La intervención del diputado Eugenio Nasarre en la presentación de la 31ª edición del Meeting de Rímini, el pasado lunes 15 de febrero en Madrid.
Los mítines de Rímini se han convertido en el acontecimiento cultural más relevante en el espacio público europeo. Digo europeo, porque a lo largo de sus treinta años de existencia el Meeting de Rimini no sólo se ha conquistado un lugar al sol en la vida pública italiana desde hace ya tiempo, sino porque no creo que pueda encontrarse otro acontecimiento de este tipo comparable en el panorama europeo. Y no me refiero sólo al ámbito específicamente cristiano.
¿A qué obedece el éxito del Meeting de Rímini? ¿Qué aporta en el actual panorama de desconcierto, perplejidad y desasosiego en que vive nuestro continente? Perdónenme que utilice la palabra éxito. Sé que es una palabra ambigua, que tiene un inevitable regusto comercial: éxito de ventas, éxito de público... No se trata tanto de esto sino de reconocer que una idea nacida para provocar una presencia fuerte en una sociedad dominada por las creencias débiles ha dado lugar a una realidad sorprendente.

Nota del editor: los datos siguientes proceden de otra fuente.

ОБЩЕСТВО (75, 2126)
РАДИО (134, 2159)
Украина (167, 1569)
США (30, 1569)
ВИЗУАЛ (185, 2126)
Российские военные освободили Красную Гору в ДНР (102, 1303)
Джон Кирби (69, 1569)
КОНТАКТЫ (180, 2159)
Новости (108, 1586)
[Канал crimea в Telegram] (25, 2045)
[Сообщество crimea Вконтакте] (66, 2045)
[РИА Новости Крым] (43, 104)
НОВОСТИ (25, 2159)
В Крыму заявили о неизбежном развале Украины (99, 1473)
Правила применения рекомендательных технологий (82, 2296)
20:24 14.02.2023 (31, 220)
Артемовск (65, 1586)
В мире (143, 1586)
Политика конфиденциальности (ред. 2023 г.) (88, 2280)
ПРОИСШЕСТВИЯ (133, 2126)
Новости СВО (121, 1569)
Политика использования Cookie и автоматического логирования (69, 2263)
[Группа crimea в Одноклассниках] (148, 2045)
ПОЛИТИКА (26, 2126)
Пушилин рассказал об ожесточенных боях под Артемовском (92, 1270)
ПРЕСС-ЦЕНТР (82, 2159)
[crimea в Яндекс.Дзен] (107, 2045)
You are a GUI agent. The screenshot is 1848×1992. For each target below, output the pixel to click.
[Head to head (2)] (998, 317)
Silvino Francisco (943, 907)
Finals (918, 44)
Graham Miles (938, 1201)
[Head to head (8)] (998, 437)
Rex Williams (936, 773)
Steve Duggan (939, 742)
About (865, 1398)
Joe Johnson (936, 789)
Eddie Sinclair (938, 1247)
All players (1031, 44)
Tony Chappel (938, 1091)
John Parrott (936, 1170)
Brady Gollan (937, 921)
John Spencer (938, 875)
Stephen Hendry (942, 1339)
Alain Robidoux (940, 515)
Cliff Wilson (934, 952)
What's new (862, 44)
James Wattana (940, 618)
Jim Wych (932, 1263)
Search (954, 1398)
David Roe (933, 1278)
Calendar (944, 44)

La idea con que nació era cabalmente una provocación. Rímini, uno de los lugares emblemáticos del veraneo italiano, a orillas del Mediterráneo y puerta también del veraneo centroeuropeo que busca el sol en el Adriático, se convertía en plena temporada estival en un lugar de encuentro de mucha gente venida de cerca y de lejos con el fin de expresar la presencia de un "pueblo" en la historia.
Les confieso ser un lector devoto de Alessandro Manzoni. A él le debo no sólo, y además disfrutando, introducirme en los vericuetos y bellezas de la lengua italiana, sino iluminarme sobre el verdadero sentido de la historia.
El Meeting de Rímini responde, de alguna manera, a la idea manzoniana de la Historia. Ésta es que la historia no la construyen los poderosos, los prepotentes, los "don rodrigos", los que poseen los instrumentos de dominio en cada época. Hay otra historia verdadera, que es la del pueblo (la de los humildes, decía Manzoni), la de las personas con carne y hueso, como Renzo y Lucia, que viven los avatares y sinsabores de su tiempo, y en medio de ellos construyen sus vidas, ejerciendo la libertad, la libertad de esposarse, de comprometerse para toda la vida, incluso contra los poderosos, y así hacen la verdadera historia.
Este pueblo necesita hacerse presente, encontrarse en la plaza pública, en el ágora, por ejemplo en Rímini, en medio también de los poderosos y de los indiferentes, no para proporcionar un espectáculo sino para mostrar el otro rostro de la historia.
Así surgieron y crecieron los mítines de los años ochenta. Los de aquella Europa todavía dividida en bloques, en la que la propuesta marxista, aunque ya declinante, mantenía amplias corrientes de seguidores, en los que los rescoldos del 68 agitaban la vida universitaria y comenzaban a producir sus efectos devastadores, sobre todo en la educación, y en los que la fascinación por la violencia hacía mella en círculos juveniles europeos.
El muro de Berlín cayó. Muchos derramamos entonces lágrimas de alegría. Europa ha ido avanzando y ampliándose en su construcción, qué duda cabe. Pero la de hoy muestra señales de inquietante debilidad y desconcierto, de incapacidad a responder a interrogantes esenciales y de un suicida repudio de su herencia y de su identidad.
Vivir en la historia no es someterse a la cultura dominante, no es plegarse porque sí a los poderosos, no es aceptar resignadamente lo que se nos da. Es también tener la capacidad de interpelarla y de tomar posición. El pueblo cristiano también tiene que vivir pegado a la historia, descubriendo permanentemente sus signos y en relación con ellos haciendo sus propuestas, su oferta, que es de salvación. Si no lo hace, no puede aparecer con un rostro propio y reconocible y, por lo tanto, tampoco dialogar. No sé si me equivoco, pero me parece que ésta es una intuición central en la experiencia de los mítines de Rímini. Y es la clave de su gran capacidad de convocatoria.